> WHAT YOU WILL DO
Beneath this task are the entries; from the line with "Open the Printer Profile dropdown" through the last one, transcribe every line exactly and nothing else, skipping pictures.

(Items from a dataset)
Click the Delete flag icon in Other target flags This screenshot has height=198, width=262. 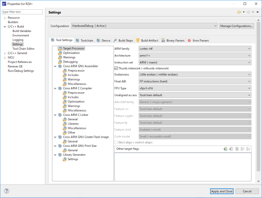(231, 149)
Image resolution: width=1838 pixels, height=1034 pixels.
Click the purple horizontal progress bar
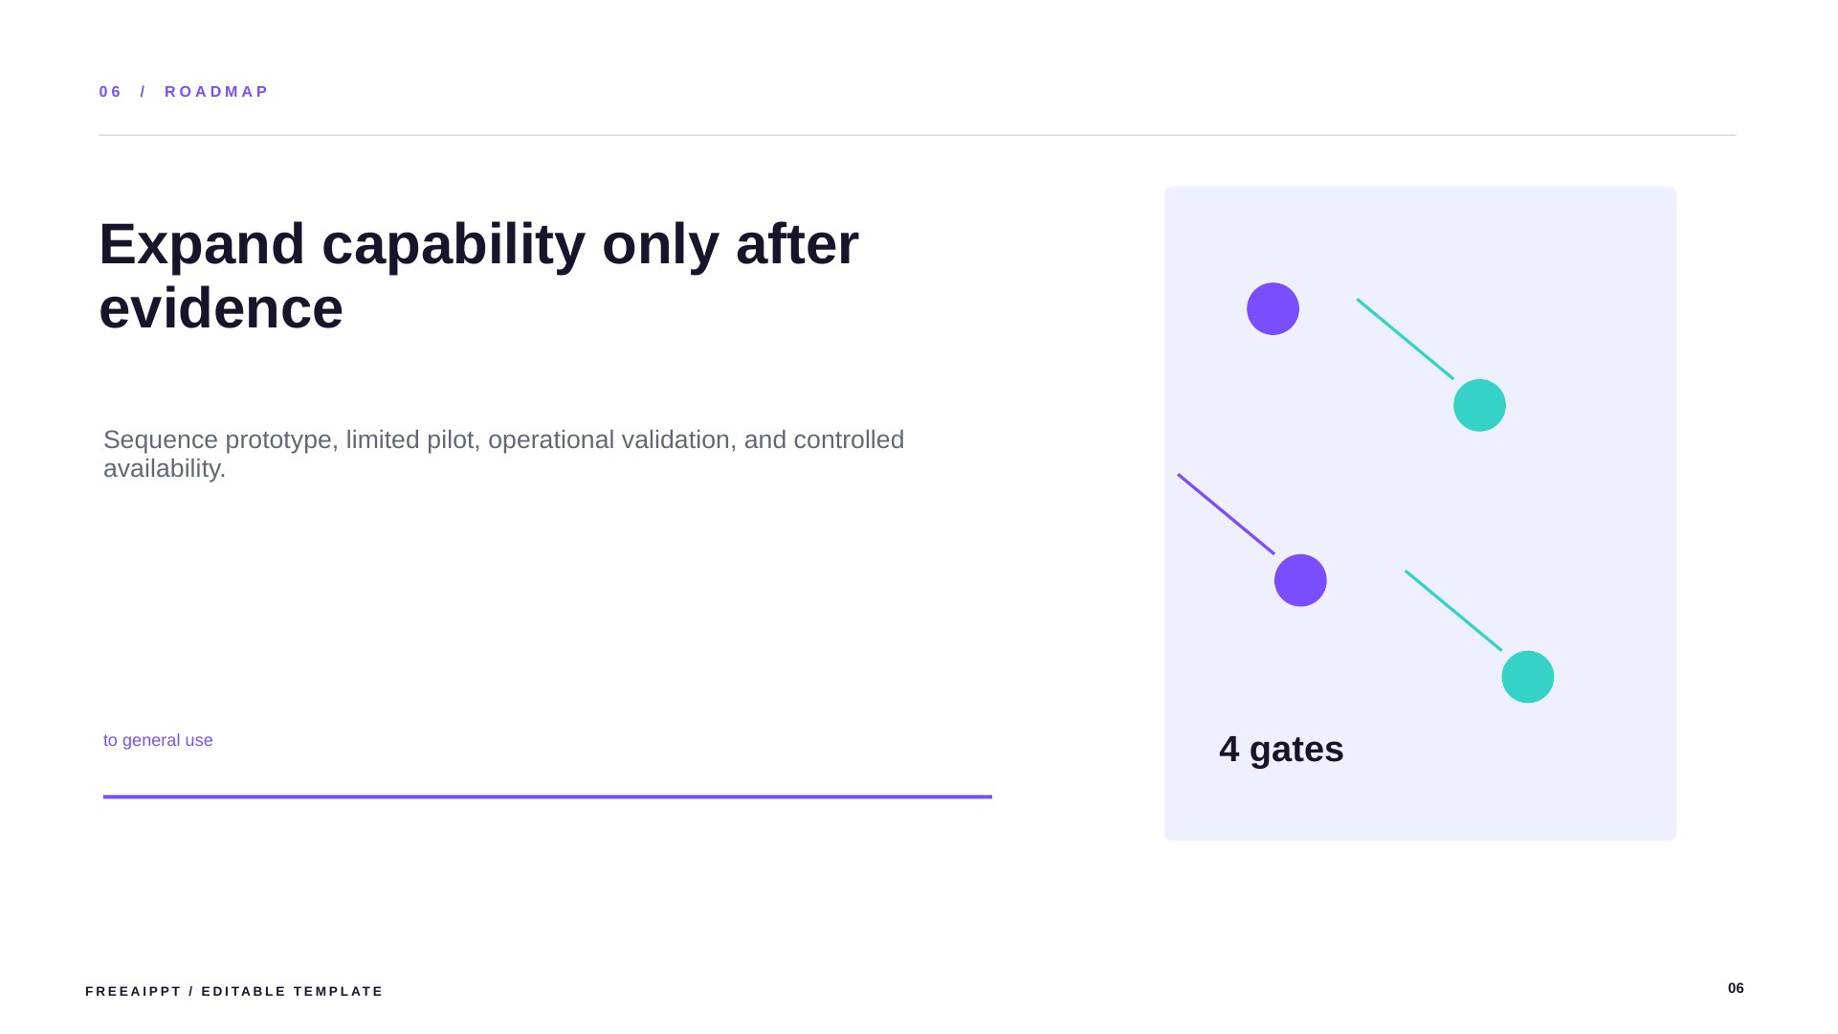click(x=547, y=797)

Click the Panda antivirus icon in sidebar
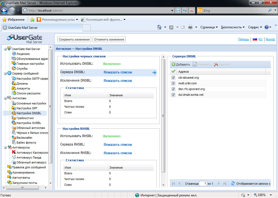click(x=14, y=157)
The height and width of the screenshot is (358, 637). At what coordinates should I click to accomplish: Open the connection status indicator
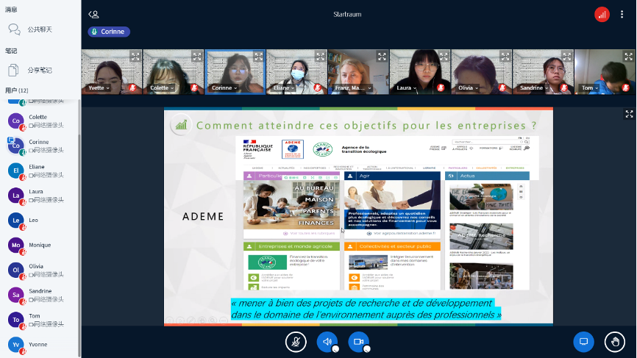click(602, 14)
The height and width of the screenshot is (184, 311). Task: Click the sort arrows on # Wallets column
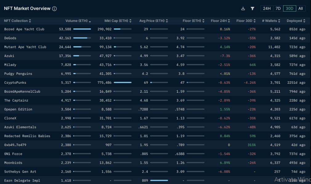coord(279,21)
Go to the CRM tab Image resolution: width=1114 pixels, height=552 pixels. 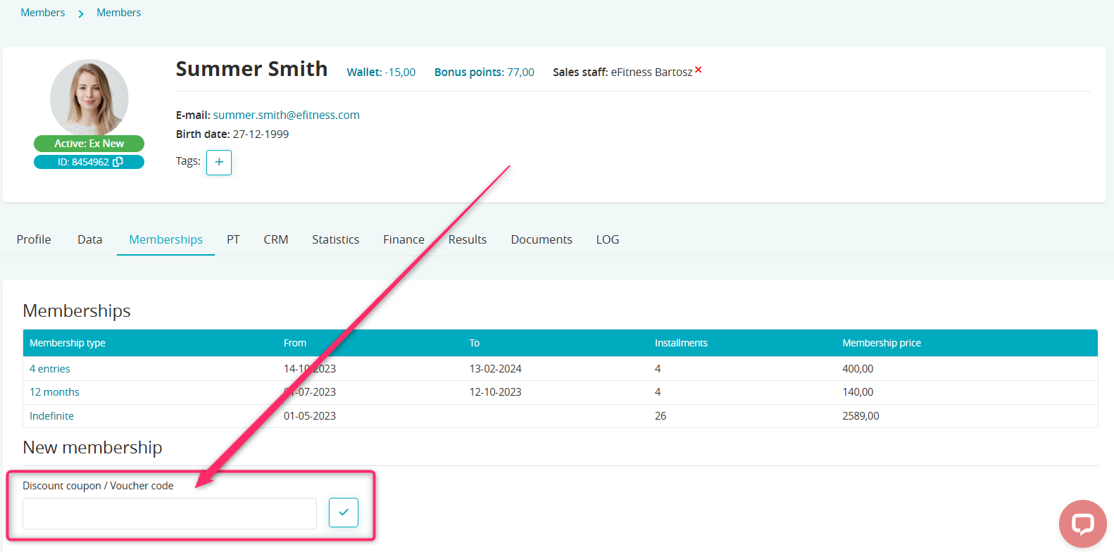(x=275, y=239)
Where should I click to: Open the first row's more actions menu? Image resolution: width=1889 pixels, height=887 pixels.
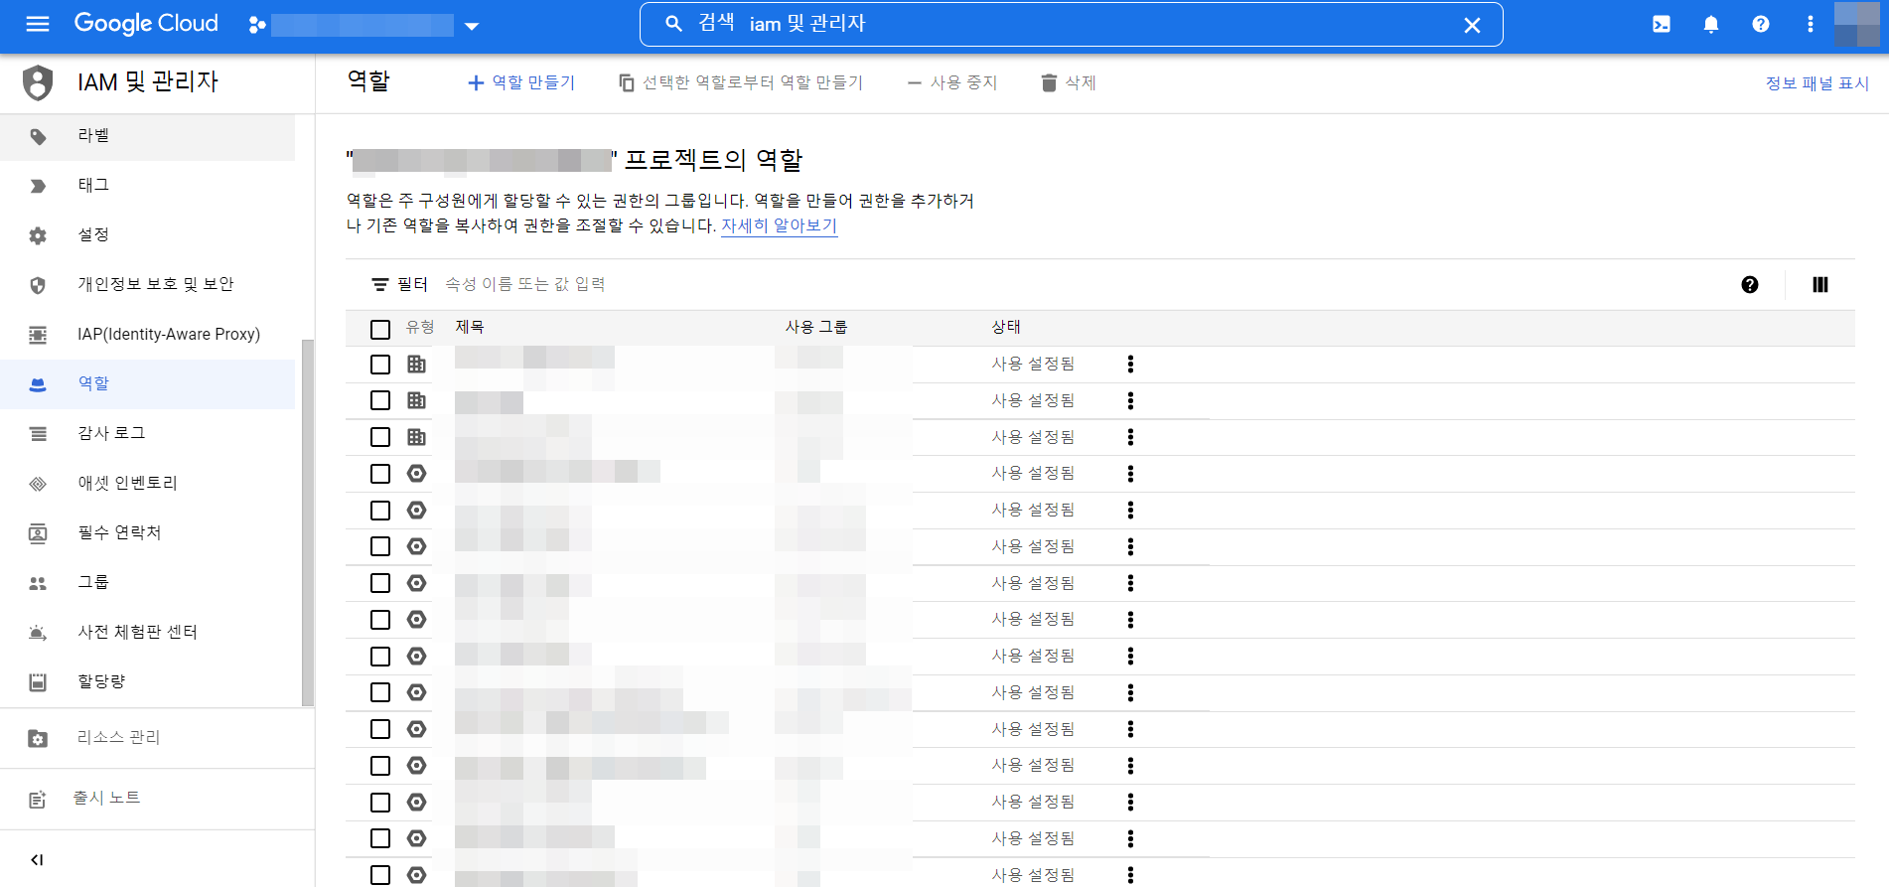pyautogui.click(x=1130, y=365)
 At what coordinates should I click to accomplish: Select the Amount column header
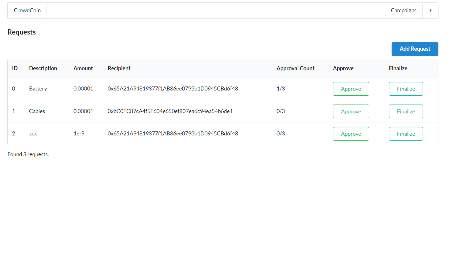[x=83, y=68]
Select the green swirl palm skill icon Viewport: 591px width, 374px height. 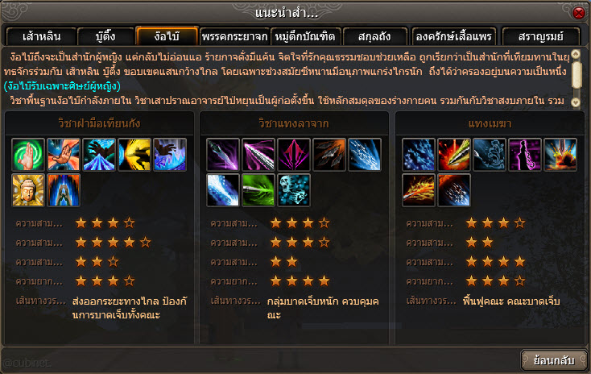point(28,154)
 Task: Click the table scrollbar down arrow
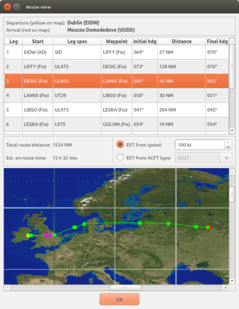click(232, 131)
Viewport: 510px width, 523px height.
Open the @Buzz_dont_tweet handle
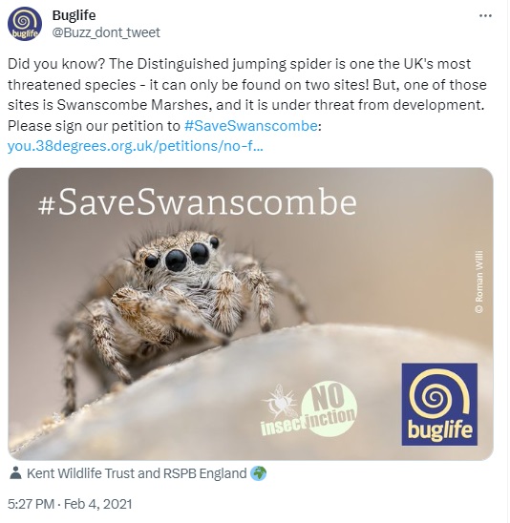(x=106, y=32)
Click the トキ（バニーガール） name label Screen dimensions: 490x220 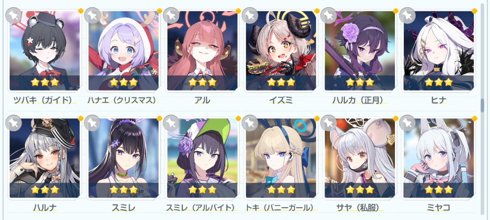[x=281, y=207]

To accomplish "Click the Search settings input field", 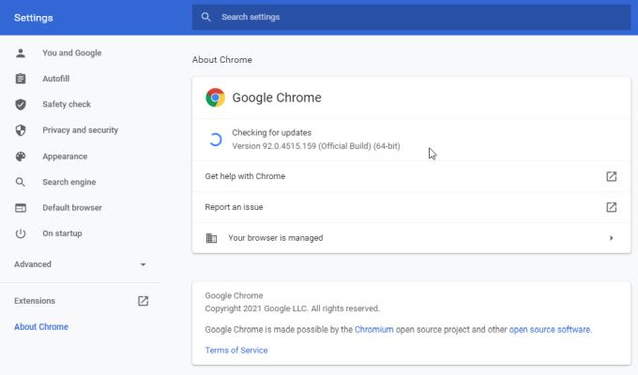I will (x=413, y=17).
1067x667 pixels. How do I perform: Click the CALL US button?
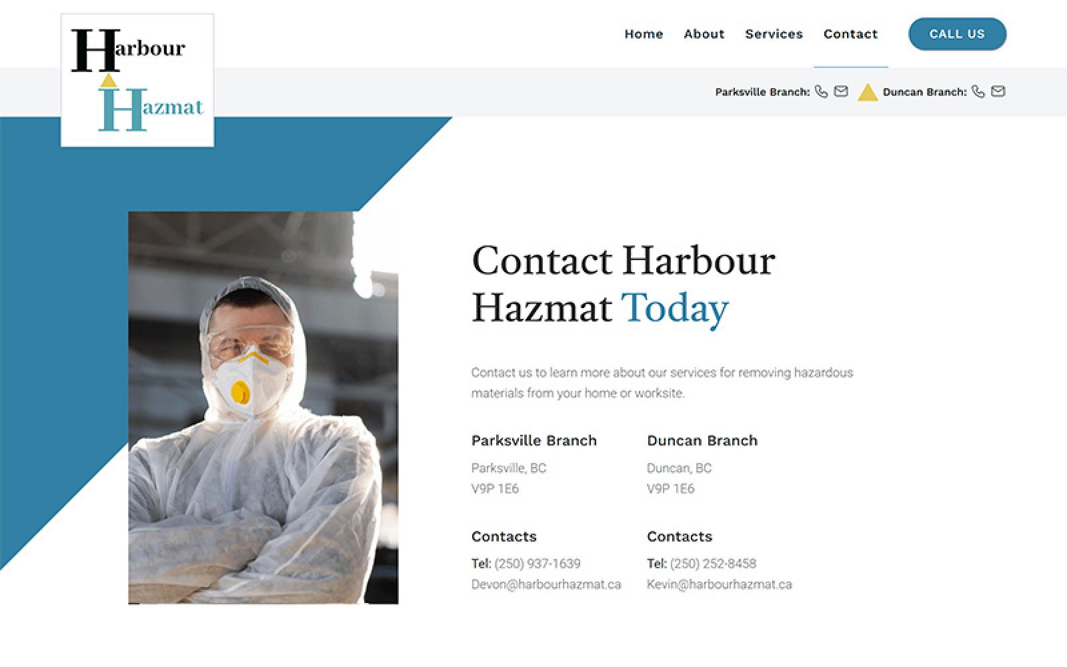coord(957,34)
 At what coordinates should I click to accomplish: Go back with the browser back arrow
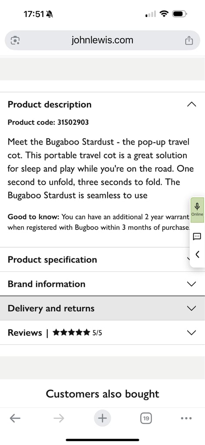15,418
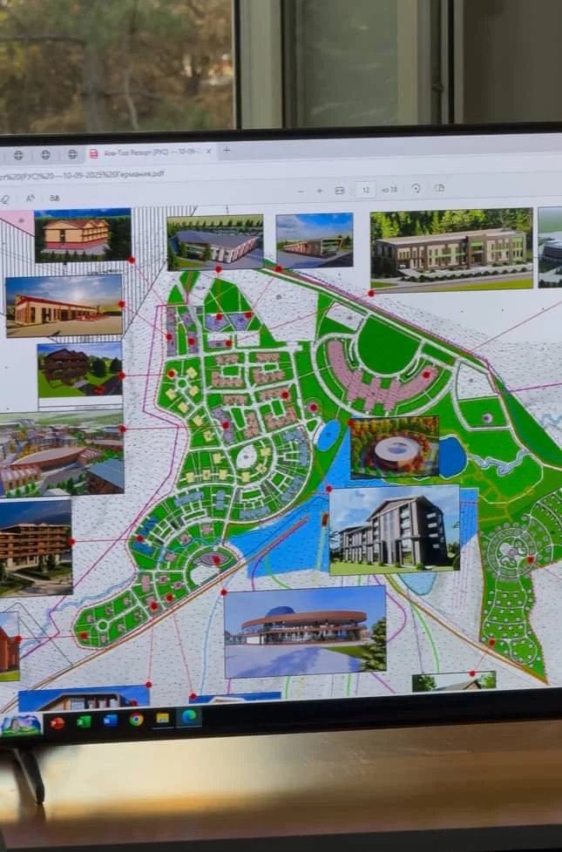562x852 pixels.
Task: Click the zoom in plus button
Action: click(x=320, y=190)
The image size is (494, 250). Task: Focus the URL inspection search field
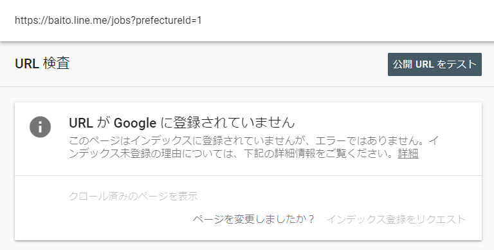[247, 21]
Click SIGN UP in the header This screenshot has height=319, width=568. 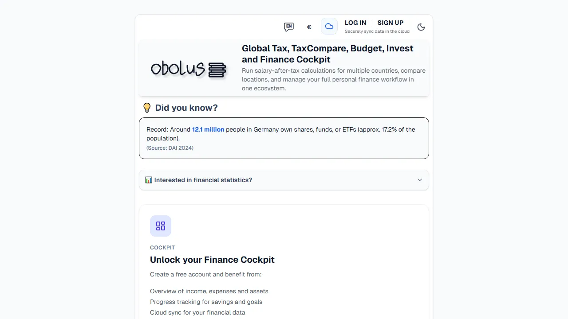(391, 23)
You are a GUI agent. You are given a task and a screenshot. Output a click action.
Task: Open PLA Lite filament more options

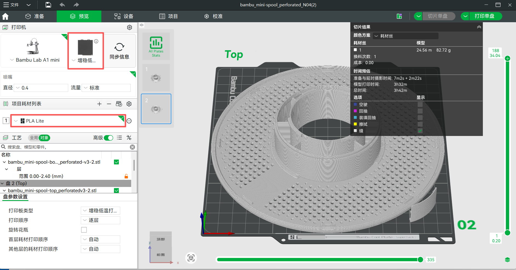pyautogui.click(x=129, y=121)
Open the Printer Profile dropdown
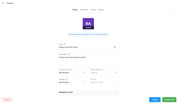Screen dimensions: 177x104 pyautogui.click(x=104, y=71)
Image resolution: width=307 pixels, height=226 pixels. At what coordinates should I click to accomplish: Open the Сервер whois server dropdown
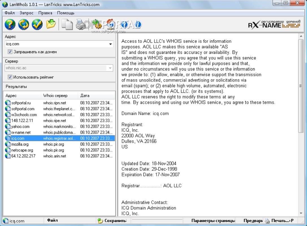point(110,68)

> ANSWER SECTION
Open the Printer Profile dropdown
Screen dimensions: 177x104 pyautogui.click(x=104, y=71)
Image resolution: width=307 pixels, height=226 pixels. At what coordinates should I click to accomplish: Open the Сервер whois server dropdown
point(110,68)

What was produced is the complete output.